◆ **Assignment**:
Pick up the forum thread about a mother-in-law's death and funeral, which comes first below ahead of the rows, and continue it after its last sentence.

◆ **Document section**:

I feel better. Thank you all.

eemie · 19/01/2007 12:09

I'm sorry you feel guilty SmileysPeople. At least you made some effort with your MIL. If she had really been such a wonderful person as all her friends are making out, wouldn't she have welcomed you more?

My MIL will probably die soon (though I've been saying that to myself for 10yrs...). I can't imagine anyone describing her as a wonderful person, but I dare say people will find it easier to be hypocritical than to tell the truth.

When old people are not close to their families people usually blame the families and assume they're selfish. (I used to do this too). It's hard for them to see the wicked and noxious bitch inside the white-haired old lady with the rather vacant smile. And I'm pretty sure MIL's never been as evil to anyone else as to me, because no-one else has threatened her illusion that she's the sole centre of her son's world.

Some guilt on our part will be unavoidable when MIL dies, as we've had hardly anything to do with her for years. But she spurned all our efforts to build bridges with her.

She lives five hours away and has been in hospital for the last two weeks. Dh has still not managed to speak to the consultant to find out what's wrong with her, which seems neglectful even to me. He keeps telling me he's forgotten to ring when I ask. But under this 'forgetfulness' I suspect there's still huge anger and resentment at the way she's treated us.

There's no point in our case regretting the loss of a loving granny to dd. She wasn't loving - she didn't hesitate to use dd as a pretext for trying to pick a fight with us. She resented dd for taking dh's attention away from her. There are plenty of people in dd's life who really do love her.

Hope you will be able to gain a better perspective once the first wave of reaction has passed

SmileysPeople · 19/01/2007 19:22

Well I just got back from the funeral.
All went well, so many came out for her it was actually quite lovely.
I have come to terms more as the days have gone by with accepting that others saw her in a different way, and that us not being close was nobodies fault, it was just a difficult relationship.

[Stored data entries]
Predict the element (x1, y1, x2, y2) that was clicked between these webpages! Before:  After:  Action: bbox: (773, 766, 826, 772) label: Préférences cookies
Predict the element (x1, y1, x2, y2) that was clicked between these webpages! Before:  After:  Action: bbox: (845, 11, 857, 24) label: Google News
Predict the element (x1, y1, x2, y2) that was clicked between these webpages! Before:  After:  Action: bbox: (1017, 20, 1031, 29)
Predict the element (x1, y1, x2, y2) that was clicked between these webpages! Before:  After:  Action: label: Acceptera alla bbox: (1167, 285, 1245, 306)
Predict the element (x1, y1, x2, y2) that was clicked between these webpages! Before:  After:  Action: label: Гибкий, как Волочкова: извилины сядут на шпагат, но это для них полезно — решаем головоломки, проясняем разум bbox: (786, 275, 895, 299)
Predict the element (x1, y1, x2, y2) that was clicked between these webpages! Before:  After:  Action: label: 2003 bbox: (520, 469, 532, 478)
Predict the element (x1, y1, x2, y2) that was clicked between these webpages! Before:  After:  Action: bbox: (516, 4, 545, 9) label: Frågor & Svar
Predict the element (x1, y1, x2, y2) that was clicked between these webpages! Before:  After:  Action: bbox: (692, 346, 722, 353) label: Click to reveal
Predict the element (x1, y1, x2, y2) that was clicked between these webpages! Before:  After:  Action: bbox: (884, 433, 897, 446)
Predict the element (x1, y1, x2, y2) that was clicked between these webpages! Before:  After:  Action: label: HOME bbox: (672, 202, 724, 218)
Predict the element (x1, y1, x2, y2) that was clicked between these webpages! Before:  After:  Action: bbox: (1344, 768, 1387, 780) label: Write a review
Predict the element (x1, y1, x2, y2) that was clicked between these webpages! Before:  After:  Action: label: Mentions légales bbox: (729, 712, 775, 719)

◆ **Result for this task**:
At least we managed to maintain a relationship.
Thanks for all your posts. It's been helpful for me to express these feelings on here.

OP posts:
figroll · 23/01/2007 20:07

I am glad that your funeral went well - we had ours today and it was very upsetting, but also went very well. I can't believe how much the mood has lifted since this morning.

I think we have gradually come to terms with her passing since last week and feel relieved that the funeral is over. It certainly has been an enlightening experience and made me realise how we should value those around us - no matter how we feel about them at the time. The death of someone is the end of an era and certainly not to be taken lightly. Eemie, clearly I don't know the circumstances for your feelings, but I am sure that your MIL loved/loves her son very dearly - I think he could regret not contacting her.

All the best, Smileys People!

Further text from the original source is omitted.